Ne yapıyoruz? Ülkenin ya da ilin tamamının altyapı sorunları ile uğraşmıyoruz, yalnızca tanımlanmış bir sanayi bölgesi alanı içinde kamu hizmetlerine erişimi mükemmelleştiriyoruz. Sanayi arsasına erişimi o bölgede kolaylaştırıyoruz. Arsa rantını da kontrol ediyoruz.
İtalya için olmayabilir ama 1960’ların Türkiye’si için önemli bir kurumsal inovasyon bu. Doğrusu ben bu kurumsal inovasyonun günümüzde özellikle Suriye ve Gazze için önemli olduğunu düşünüyorum. Hangi tür ülkeler için? Temel kamu hizmetlerinin ülkenin her tarafına mükemmel bir biçimde eriştirilemediği örnekler için elbette.

Nasıl yapıyoruz? Ya bir girişim grubu kuruyoruz başlangıçta ve arsayı sanayi bölgesine dönüştürüyoruz, ya da aynı işi bir şirket vasıtasıyla da yapabiliyoruz serbest bölgeler için. Bölge içi altyapının, elektriğin, suyun sanayi parsellerine dağıtılması işi ile OSB yönetimi ilgileniyor. Çöp toplamadan işyeri izinlerine belediyelerin üstlendiği işlere de onlar bakıyor. Bir nevi, yerel idare işlevi görüyor OSB yönetimi.
Sonunda ülkenin batısında daha yoğun olmak üzere, ülkenin her tarafında sanayi bölgeleri var. Sanayi bölgeleri ile sanayi Anadolu’ya yayıldı dediğim işte bu.
Yeni bir OSB modelini düşünmeye başlamak lazım
Ama geldiğimiz noktada, öncelikle Türkiye’nin 1960’lardaki Türkiye olmadığını dikkate alarak bundan sonra bu bölgeleri ne yapacağımızı düşünmeye başlamamız gerekiyor.
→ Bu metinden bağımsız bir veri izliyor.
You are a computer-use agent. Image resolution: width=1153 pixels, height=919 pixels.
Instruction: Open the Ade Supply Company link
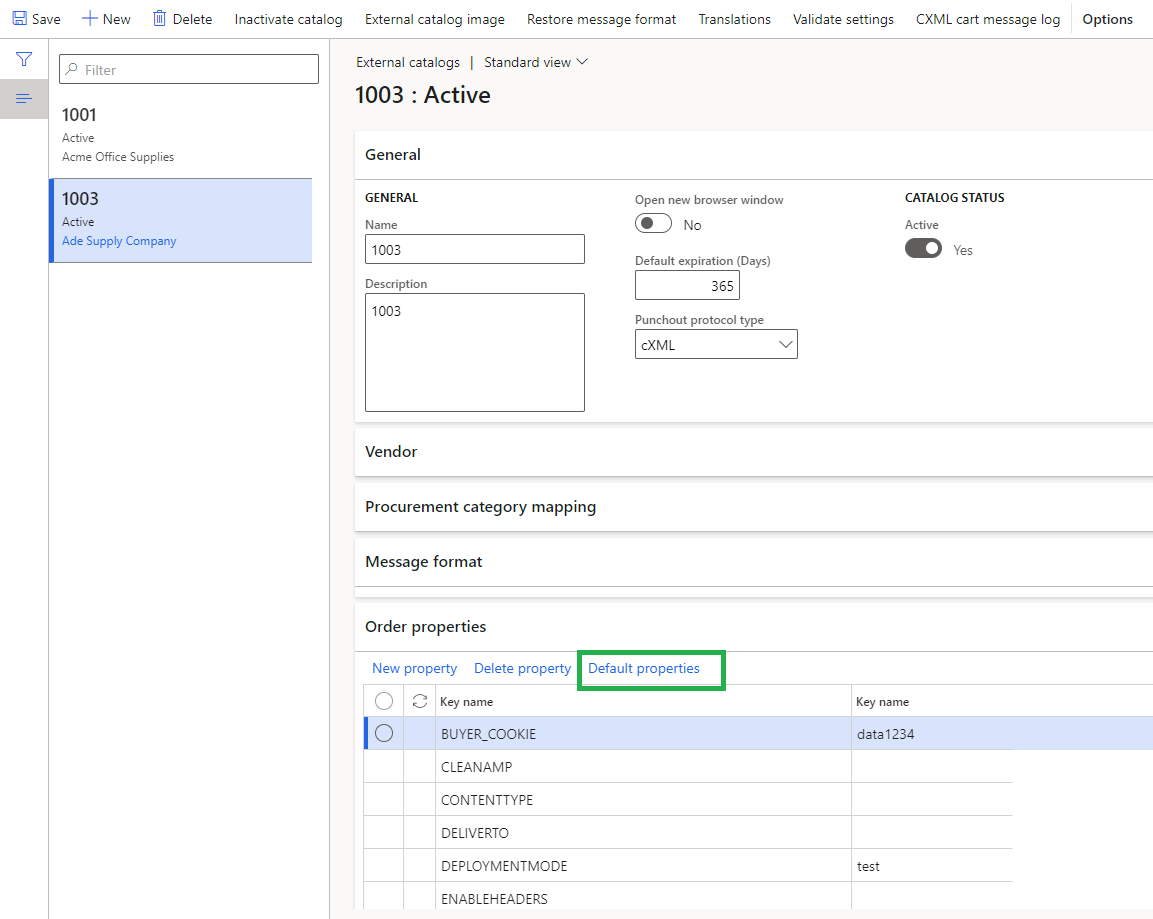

Dün mesele yerel sanayi arsası üretimi ve sanayicinin kamu hizmetlerine kolay erişimi idi. Şimdi sanayicinin teknolojik değişime erişimi kolaylaştırma zamanı.
Doğu Asya’daki sanayi bölgeleri en büyük OSB’mizden on kat daha büyük, içinde üniversitesi, teknoparkı, limanı olan şehirler biçiminde örgütleniyor. O örnekleri buradaki ihtiyaçlar çerçevesinde gözden geçirmeye başlamakta fayda var. OSB modelinin güncel sanayi politikası önceliklerine dayalı olarak yeniden biçimlenmesinde fayda var.
Şimdi bir yandan edindiğimiz tecrübe ile çevre ülkelerde ne yapacağımızı düşünürken bir yandan da yeni bir OSB yaklaşımını test etmeye başlayabiliriz. Türk sanayiinin teknolojik yenilenmesini düşünürken bir taraftan da bu yenilenmeyi destekleyecek bir yeni OSB modelini tasarlamaya başlayabiliriz.
Kolay gelsin.

Bu köşe yazısı 10.11.2025 tarihinde Nasıl Bir Ekonomi Gazetesi'nde yayımlandı.